Somewhat traditionally, characters in this novel are often perceived (And subsequently represented) as fairly basic archetypes: in this instance, the naive young man and his scheming, evil Uncle. Whilst there may be an element of truth, and therefore usefulness, in keeping these basic ‘character types’ in mind, a more effective way into beginning this work is to understand something of the social and political milieu of 1750’s Scotland. Characters don’t simply exist as a collection of personality traits, they exist in a particular place at a particular time and this is a key determinant in their beliefs.values/morals/concept of the world and subsequently how they behave in their world.
1750’s Scotland represents a completely different landscape of society to our own. Young Davie has been schooled, and likely in the Church of Scotland tradition – a utilitarian world perspective with defined social codes and ethics, ways of being, a vision of Scotland with a strong Union relationship with England, a respect for authority (and the Law).

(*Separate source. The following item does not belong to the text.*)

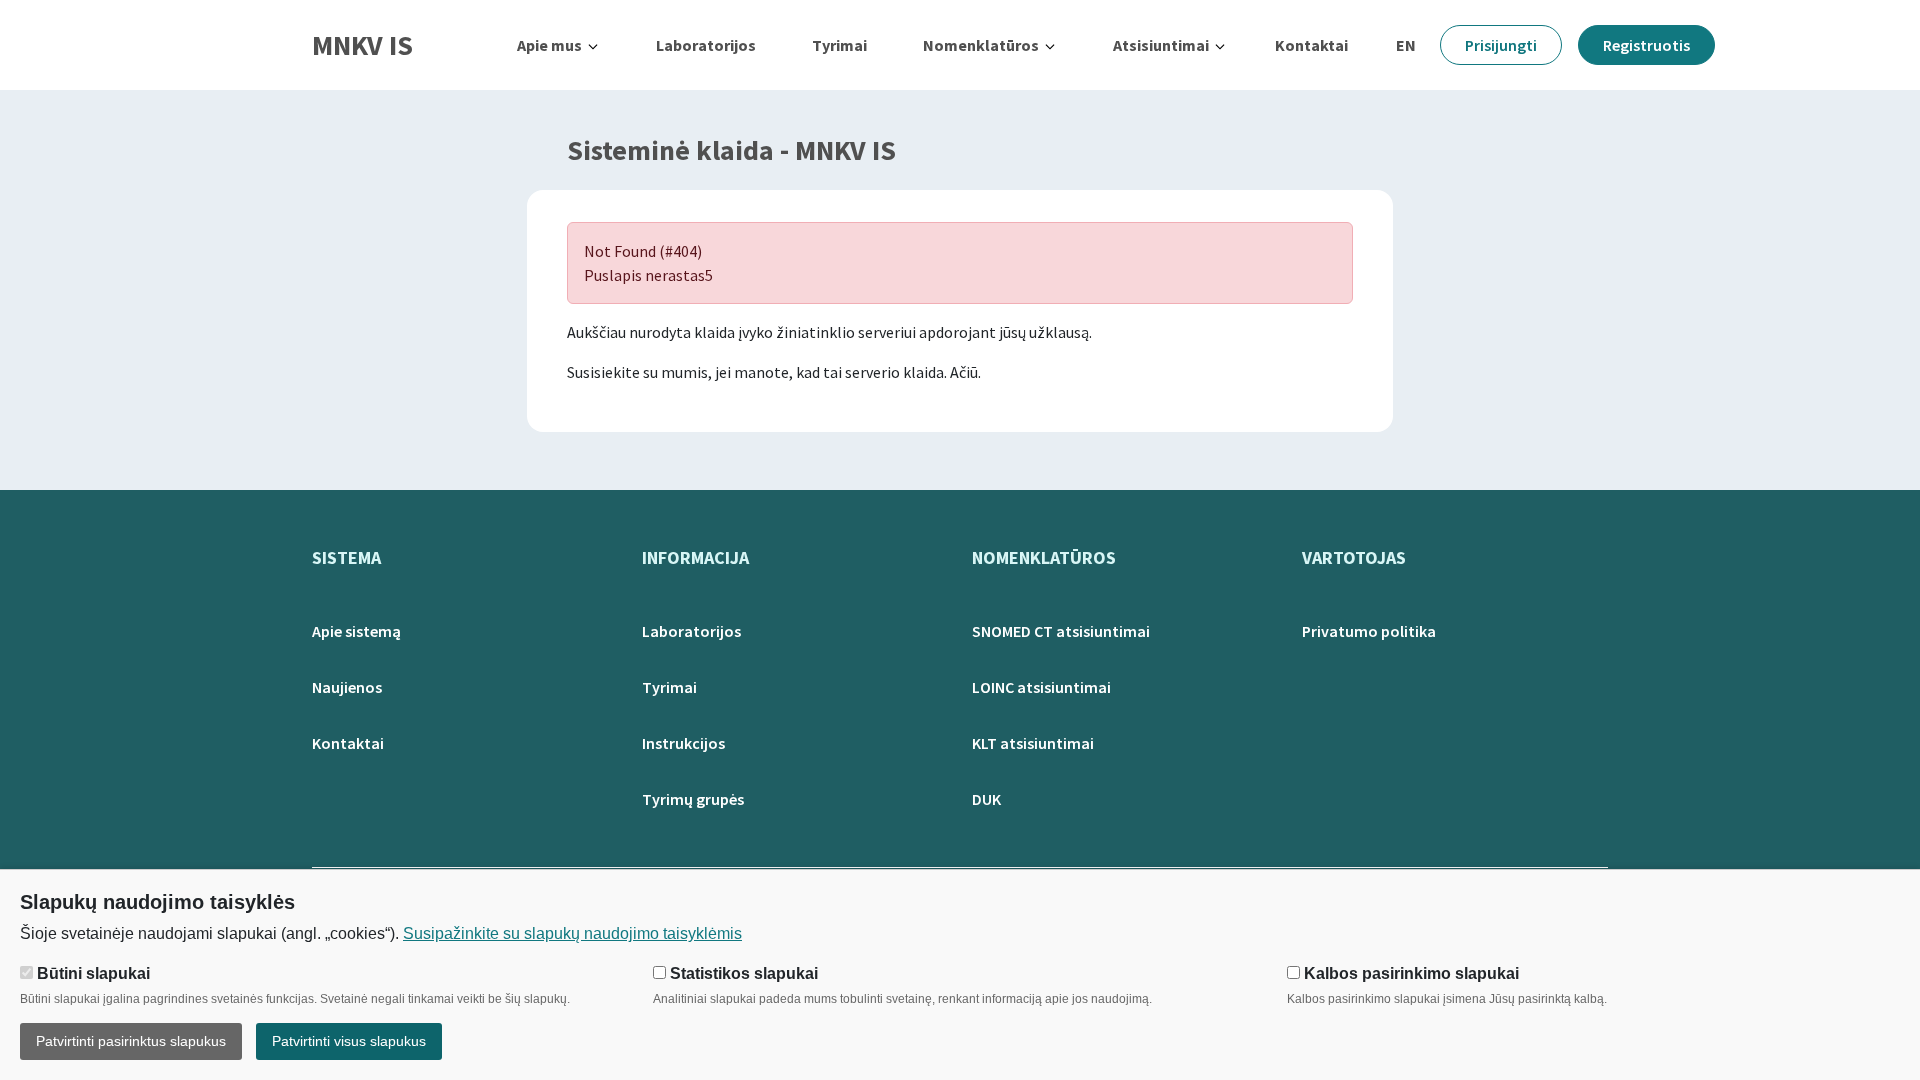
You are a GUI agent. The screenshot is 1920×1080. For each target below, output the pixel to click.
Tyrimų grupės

His knowledge of the Jacobite tradition, a Highland way of life and being, is probably non-existent, and limited only to a few historical facts relating to the 15, the 45 and Culloden as being a victory for common sense.
For this is play with two distinct worlds: the highlands (Jacobite, Catholic-leaning, A Clan and Extended Clam Family social structure, local clan laws, subsistence rural lifestyles, a Gaelic language) and in contrast The Lowlands (Unionist, protestant-leaning, Lack of clan structure, The Law as something delivered by the state and distinct from community law, a growing merchant class, a growth of cities, a movement away from subsistence farming into industrialisation, a predominant Scots English language).
1750’s Scotland is a nation divided by these two cultural and political traditions, the change in landscape from Mountains/Glens to valleys and fields as marked the then Highland Line is more than a change of topography or geography, its a change of world view.
Davie Balfour is naive, not so much as a character trait, but naive in his understanding that Scotland is two worlds, which are locked in a bitter battle in the aftermath of military defeat for the Jacobite cause to restore Bonnie Prince Charlie to the Scottish throne. Davie Balfour is naive because he knows little of his country. His journey across Scotland is much more than one through the landscape, its one in which he comes to discover something of the competing ideas about what kind of future Scotland faces.